In accounting, posting refers to the process of transferring entries from a journal of original entry into a ledger book. The purpose of this is to group all transactions related to a certain account in one place. The process ensures that all transactions are accounted for and makes it easier to see the overall status of an account at a glance.

Each transaction in a journal is posted to two or more ledger accounts as per the double-entry bookkeeping system, which states that each transaction involves at least two accounts. One account will get a debit entry, while another will get a corresponding credit entry. The process of posting ensures that the total debits equal the total credits, which keeps the accounting equation (Assets = Liabilities + Equity) in balance.

In the era of manual record-keeping, posting was a separate step done after recording the transaction in the journal. In today’s digital age with computerized accounting systems, the posting process often happens simultaneously with the recording of the transaction.

Example of Posting in Accounting

Let’s take a simple transaction as an example.

Suppose your business purchases a new computer for $1,000 cash. This transaction impacts two accounts: “Computer Equipment” (an asset account) and “Cash” (also an asset account).

First, you would record the transaction in your journal. It might look like this:

  • Date: July 29, 2023
  • Account: Computer Equipment
  • Debit: $1,000
  • Credit:
  • Description: Purchased new computer
  • Date: July 29, 2023
  • Account: Cash
  • Debit:
  • Credit: $1,000
  • Description: Purchased new computer

After you’ve made these journal entries, you then post them to the appropriate ledger accounts.

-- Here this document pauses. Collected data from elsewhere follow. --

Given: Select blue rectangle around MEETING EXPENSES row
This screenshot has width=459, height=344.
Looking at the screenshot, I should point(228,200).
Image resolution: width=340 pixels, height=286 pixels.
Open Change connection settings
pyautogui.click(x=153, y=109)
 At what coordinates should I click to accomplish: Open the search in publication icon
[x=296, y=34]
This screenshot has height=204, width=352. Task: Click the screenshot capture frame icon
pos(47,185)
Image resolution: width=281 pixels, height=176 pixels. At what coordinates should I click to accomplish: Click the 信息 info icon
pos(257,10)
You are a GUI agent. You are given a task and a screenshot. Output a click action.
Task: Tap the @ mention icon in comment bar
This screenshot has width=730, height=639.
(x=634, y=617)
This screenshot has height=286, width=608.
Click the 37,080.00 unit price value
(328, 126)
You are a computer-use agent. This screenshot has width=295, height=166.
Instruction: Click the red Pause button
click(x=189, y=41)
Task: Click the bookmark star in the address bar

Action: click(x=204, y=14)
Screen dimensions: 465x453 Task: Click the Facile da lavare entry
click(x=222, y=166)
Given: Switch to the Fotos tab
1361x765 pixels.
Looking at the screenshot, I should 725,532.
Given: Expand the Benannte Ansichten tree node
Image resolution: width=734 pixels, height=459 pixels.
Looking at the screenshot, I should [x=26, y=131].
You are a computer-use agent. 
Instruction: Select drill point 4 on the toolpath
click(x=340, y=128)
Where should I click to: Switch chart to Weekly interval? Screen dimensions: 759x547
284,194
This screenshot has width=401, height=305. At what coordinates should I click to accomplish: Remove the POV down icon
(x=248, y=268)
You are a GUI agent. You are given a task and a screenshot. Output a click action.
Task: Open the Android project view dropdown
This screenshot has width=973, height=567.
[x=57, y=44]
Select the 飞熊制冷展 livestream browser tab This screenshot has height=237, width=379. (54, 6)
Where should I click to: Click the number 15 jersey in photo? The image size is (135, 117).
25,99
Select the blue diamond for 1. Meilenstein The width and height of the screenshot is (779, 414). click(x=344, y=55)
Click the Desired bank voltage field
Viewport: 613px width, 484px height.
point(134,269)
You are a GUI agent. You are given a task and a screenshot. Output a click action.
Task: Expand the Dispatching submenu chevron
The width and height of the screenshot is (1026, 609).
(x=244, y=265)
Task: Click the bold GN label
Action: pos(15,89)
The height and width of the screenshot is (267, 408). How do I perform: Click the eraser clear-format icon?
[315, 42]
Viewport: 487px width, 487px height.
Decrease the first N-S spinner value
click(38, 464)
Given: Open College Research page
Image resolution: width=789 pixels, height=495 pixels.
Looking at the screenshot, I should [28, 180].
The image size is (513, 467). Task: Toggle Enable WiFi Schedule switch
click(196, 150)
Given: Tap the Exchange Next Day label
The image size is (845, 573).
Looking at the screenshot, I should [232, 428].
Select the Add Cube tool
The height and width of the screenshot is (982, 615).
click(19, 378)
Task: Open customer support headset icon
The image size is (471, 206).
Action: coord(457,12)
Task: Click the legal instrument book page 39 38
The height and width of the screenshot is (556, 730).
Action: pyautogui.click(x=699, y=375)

  • In the “Computer Equipment” ledger, you add a debit entry for $1,000, increasing the balance of this account.
  • In the “Cash” ledger, you add a credit entry for $1,000, decreasing the balance of this account.

This ensures that your total debits and credits are equal (in this case, $1,000 debit to Computer Equipment equals $1,000 credit to Cash), and your accounting equation remains in balance.

This is a simple example. In actual business operations, there could be hundreds or even thousands of transactions each day, making the posting process critical for maintaining accurate financial records.